Ferrari jest podejrzewane o testowanie nowych części do ich tegorocznego bolidu, który jak dotąd nie spisuje się zgodnie z oczekiwaniami, podczas jazdy na torze w celu nakręcenia promocyjnych materiałów filmowych - donoszą media.

Po spędzeniu wielu godzin w symulatorze, miło jest zrobić sobie przerwę i cieszyć się jazdą po torze - powiedział Felipe Massa, zacytowany przez oficjalną stronę internetową włoskiego zespołu po zeszłotygodniowym teście na torze Fiorano.

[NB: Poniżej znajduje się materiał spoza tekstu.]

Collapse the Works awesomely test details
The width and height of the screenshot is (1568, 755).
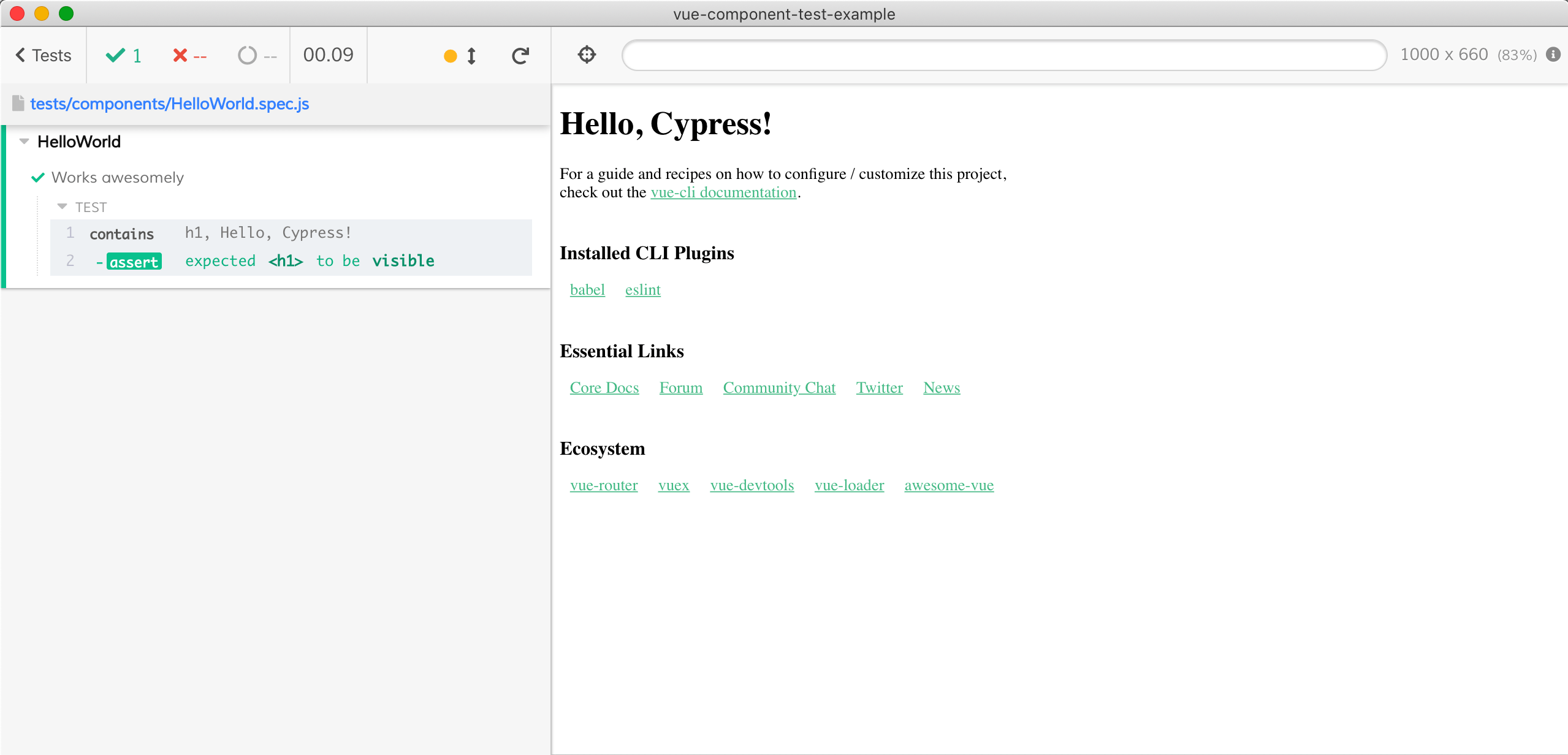116,177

Hiszpańska gazeta AS donosi, że samochód 150° Italia zawierał parę ulepszeń, które mają zadebiutować podczas weekendu w Turcji. Zeszłego roku poprawiono przepisy dotyczące zakazu testów w trakcie sezonu i według nich sprawdzanie nowych części w bolidzie miało być zabronione podczas kilku dni filmowych, które mają do dyspozycji w ciągu roku wszystkie ekipy.

Ominicorse.it twierdzi że dyfuzor i okolice tylnego zawieszenia różną się od specyfikacji samochodu z Szanghaju. Również Globo pisze o pewnych różnicach pomiędzy bolidem Ferrari jeżdżącym w Fiorano a tym podczas weekendów grand prix w Australii, Malezji i Chinach. Wszyscy donoszą, że Ferrari posiada wyższy tył niż wcześniej, prawie taki sam jak w Red Bullu, aby móc jak najbardziej obniżać przednie skrzydło.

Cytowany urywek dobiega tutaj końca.